=== 抜粋本文 ===
◆ ◆ ◆ ◆ ◆
国際協力銀行の環境ガイドライン統合に係る研究会 第4

議事録

 

日時:20001128日(火)午後5時半〜7時半

場所:国際協力銀行9階 大会議室

出席者:

メンバー(敬称略、アイウエオ順)

 入柿 秀俊/国際協力銀行開発業務部企画課長

 大村 卓/環境庁地球環境部環境協力室室長補佐

 加藤 隆宏/大蔵省国際局管理係兼環境調整係長

木原 隆司/大蔵省国際局開発企画官

小林 香/大蔵省国際局開発政策課課長補佐

作本 直行/アジア経済研究所経済協力研究部主任研究員

 佐藤 寛/アジア経済研究所経済協力研究部主任研究員

 清野 達男/環境庁地球環境部環境協力室技術協力第1係長

 林 幸宏/経済企画庁調整局経済協力第1課課長補佐

 原科 幸彦/東京工業大学大学院・総合理工学研究科教授

 本郷 尚/国際協力銀行環境社会開発室第1班課長

前田 匡史/国際協力銀行金融業務部企画課長

 松本 郁子/地球の友ジャパン

 松本 悟/メコン・ウォッチ

 本山 央子/地球の友ジャパン

 森 尚樹/国際協力銀行環境社会開発室第2班課長

 柳 憲一郎/明海大学不動産学部教授

当日参加者:(敬称略、アイウエオ順)

 中舘 克彦/国際協力銀行開発業務部企画課調査役

 三好 裕子/国際協力銀行金融業務部企画課調査役

議事録作成:

 坂本 有希、畠中 エルザ/(財)地球・人間環境フォーラム

 

HPの立ち上げについて>

前田:地球・人間環境フォーラムさんからお知らせがあります。

坂本:研究会のHPを立ち上げたので、URL等ご確認いただきたい。研究会議事録・配布資料の閲覧ですが、青山の環境パートナーシッププラザで行う以外にJBICでの公開の件の調整が済み次第HP上にその旨告知したい。議事録案の修正方法の確認ですが、議事録案は電子メールで皆さんにお配りして、次回の研究会までにファクスまたは電子メール、もしくは次の研究会の場でコメント・修正等をお寄せいただいています。その修正・コメントの提案者は知らせていなかったのですが、今まで特に問題も生じなかったので、これからも複数の方から同一箇所についてコメントされる場合にのみ皆さんにお知らせする方法をとります。

(この通り了解された)

松本(郁)HPについてコメントが23ある。研究会の会合の時期に加えてテーマも挙げていただく必要があると思う。さらにオブザーバーの参加方法をHPに挙げるお話もあったと思うが。
◆ ◆ ◆ ◆ ◆
=== 記録一覧 ===
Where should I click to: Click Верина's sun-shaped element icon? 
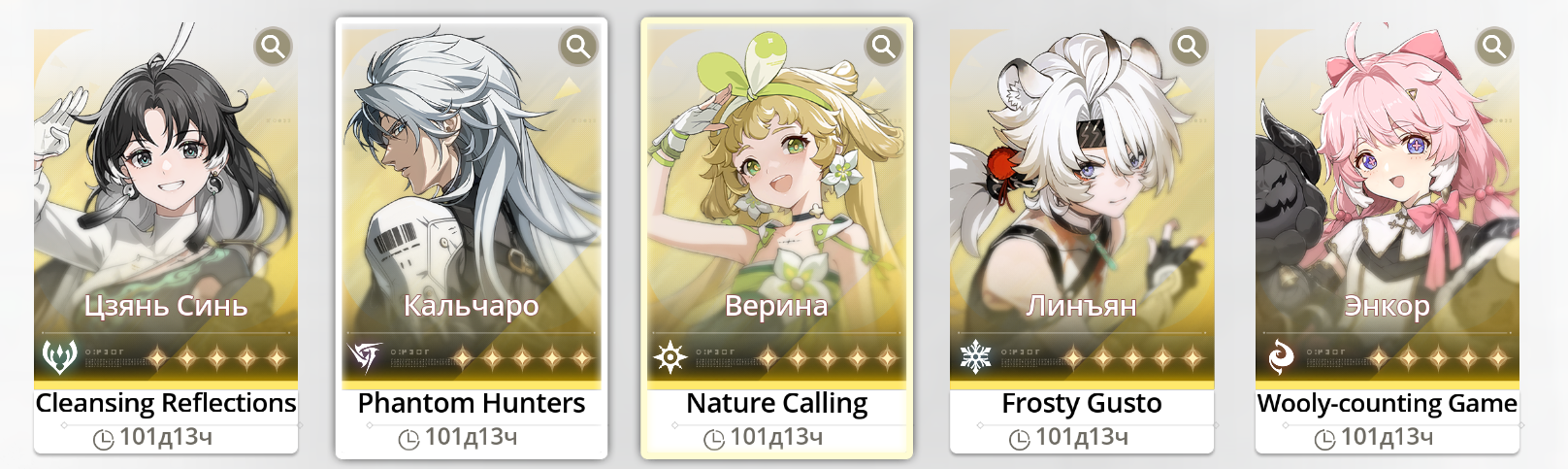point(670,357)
◆ ◆ ◆ ◆ ◆
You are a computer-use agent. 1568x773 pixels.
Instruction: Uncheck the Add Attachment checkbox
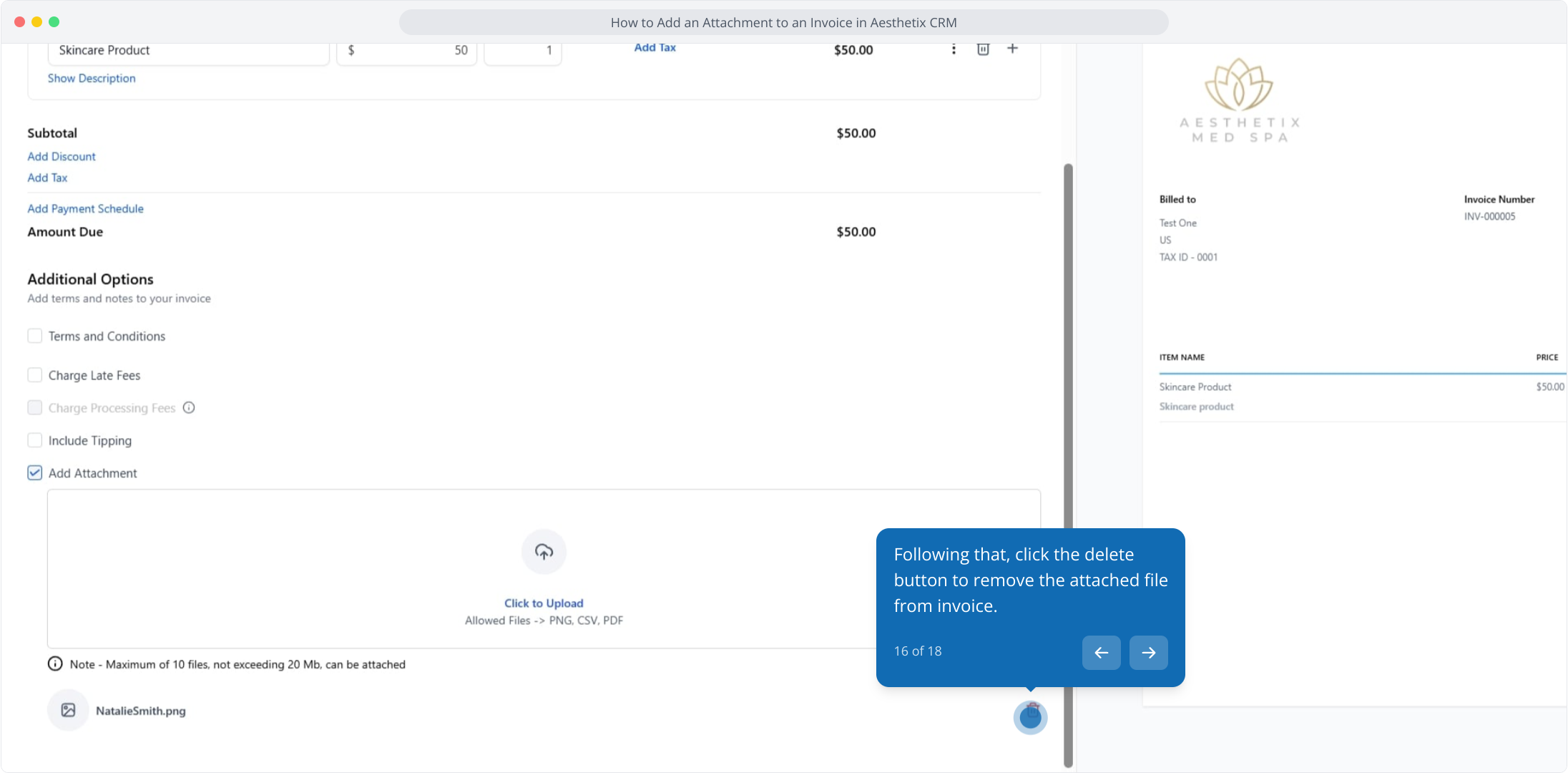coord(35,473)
◆ ◆ ◆ ◆ ◆
=== 作業指示 ===
この議事録の「メンバー」欄のうち、所属が国際協力銀行の人は誰ですか。全員の氏名を挙げてください。 記録はここでは使いません。

=== 解答 ===
入柿 秀俊、本郷 尚、前田 匡史、森 尚樹